## Required task
Update the entries below by replacing each "Instruction" with "Goal". Keep everything else the same.

Stored data:
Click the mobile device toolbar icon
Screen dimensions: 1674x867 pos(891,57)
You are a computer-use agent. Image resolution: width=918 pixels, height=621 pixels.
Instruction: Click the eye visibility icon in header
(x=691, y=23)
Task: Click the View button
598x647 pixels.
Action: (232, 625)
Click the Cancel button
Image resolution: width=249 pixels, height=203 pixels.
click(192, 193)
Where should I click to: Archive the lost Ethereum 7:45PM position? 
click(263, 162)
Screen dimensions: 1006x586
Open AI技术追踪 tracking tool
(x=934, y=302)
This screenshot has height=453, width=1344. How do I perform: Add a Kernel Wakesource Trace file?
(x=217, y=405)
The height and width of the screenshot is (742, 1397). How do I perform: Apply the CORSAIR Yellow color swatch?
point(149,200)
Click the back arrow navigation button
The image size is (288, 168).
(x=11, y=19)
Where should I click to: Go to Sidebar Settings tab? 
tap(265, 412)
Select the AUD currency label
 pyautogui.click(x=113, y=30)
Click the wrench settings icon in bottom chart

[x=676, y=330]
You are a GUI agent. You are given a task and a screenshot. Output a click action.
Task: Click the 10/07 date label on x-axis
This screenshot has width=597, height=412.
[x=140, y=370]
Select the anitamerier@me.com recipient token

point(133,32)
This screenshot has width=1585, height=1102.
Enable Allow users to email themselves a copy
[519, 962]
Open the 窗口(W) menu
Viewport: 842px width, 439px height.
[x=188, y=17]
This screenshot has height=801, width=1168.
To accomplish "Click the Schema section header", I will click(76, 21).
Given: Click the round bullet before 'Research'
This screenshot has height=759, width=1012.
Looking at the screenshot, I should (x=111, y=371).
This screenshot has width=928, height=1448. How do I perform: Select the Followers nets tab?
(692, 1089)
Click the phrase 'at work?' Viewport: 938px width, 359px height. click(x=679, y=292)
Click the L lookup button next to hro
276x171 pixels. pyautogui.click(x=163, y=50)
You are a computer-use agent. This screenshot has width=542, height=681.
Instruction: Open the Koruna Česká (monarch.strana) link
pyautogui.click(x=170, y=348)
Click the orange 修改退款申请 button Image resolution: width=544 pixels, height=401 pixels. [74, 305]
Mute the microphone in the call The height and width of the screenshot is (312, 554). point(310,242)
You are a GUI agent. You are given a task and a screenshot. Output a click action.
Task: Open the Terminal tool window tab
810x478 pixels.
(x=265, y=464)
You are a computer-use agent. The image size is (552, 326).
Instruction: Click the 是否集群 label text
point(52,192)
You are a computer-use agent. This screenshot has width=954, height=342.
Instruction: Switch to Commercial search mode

## Final result
Click the mobile device toolbar icon
Screen dimensions: 1674x867 pos(891,57)
You are a computer-use agent. Image resolution: width=918 pixels, height=621 pixels.
Goal: Click the eye visibility icon in header
(x=691, y=23)
Task: Click the View button
598x647 pixels.
Action: (232, 625)
Click the Cancel button
Image resolution: width=249 pixels, height=203 pixels.
click(192, 193)
Where should I click to: Archive the lost Ethereum 7:45PM position? 
click(263, 162)
Screen dimensions: 1006x586
Open AI技术追踪 tracking tool
(x=934, y=302)
This screenshot has height=453, width=1344. How do I perform: Add a Kernel Wakesource Trace file?
(x=217, y=405)
The height and width of the screenshot is (742, 1397). How do I perform: Apply the CORSAIR Yellow color swatch?
point(149,200)
Click the back arrow navigation button
The image size is (288, 168).
(x=11, y=19)
Where should I click to: Go to Sidebar Settings tab? 
tap(265, 412)
Select the AUD currency label
 pyautogui.click(x=113, y=30)
Click the wrench settings icon in bottom chart

[x=676, y=330]
You are a GUI agent. You are given a task and a screenshot. Output a click action.
Task: Click the 10/07 date label on x-axis
This screenshot has width=597, height=412.
[x=140, y=370]
Select the anitamerier@me.com recipient token

point(133,32)
This screenshot has width=1585, height=1102.
Enable Allow users to email themselves a copy
[519, 962]
Open the 窗口(W) menu
Viewport: 842px width, 439px height.
[x=188, y=17]
This screenshot has height=801, width=1168.
To accomplish "Click the Schema section header", I will click(76, 21).
Given: Click the round bullet before 'Research'
This screenshot has height=759, width=1012.
Looking at the screenshot, I should (x=111, y=371).
This screenshot has width=928, height=1448. How do I perform: Select the Followers nets tab?
(692, 1089)
Click the phrase 'at work?' Viewport: 938px width, 359px height. click(x=679, y=292)
Click the L lookup button next to hro
276x171 pixels. pyautogui.click(x=163, y=50)
You are a computer-use agent. This screenshot has width=542, height=681.
Goal: Open the Koruna Česká (monarch.strana) link
pyautogui.click(x=170, y=348)
Click the orange 修改退款申请 button Image resolution: width=544 pixels, height=401 pixels. [74, 305]
Mute the microphone in the call The height and width of the screenshot is (312, 554). point(310,242)
You are a GUI agent. You are given a task and a screenshot. Output a click action.
Task: Open the Terminal tool window tab
810x478 pixels.
(x=265, y=464)
You are a computer-use agent. The image size is (552, 326).
Goal: Click the 是否集群 label text
point(52,192)
You are a computer-use agent. This screenshot has width=954, height=342.
Goal: Switch to Commercial search mode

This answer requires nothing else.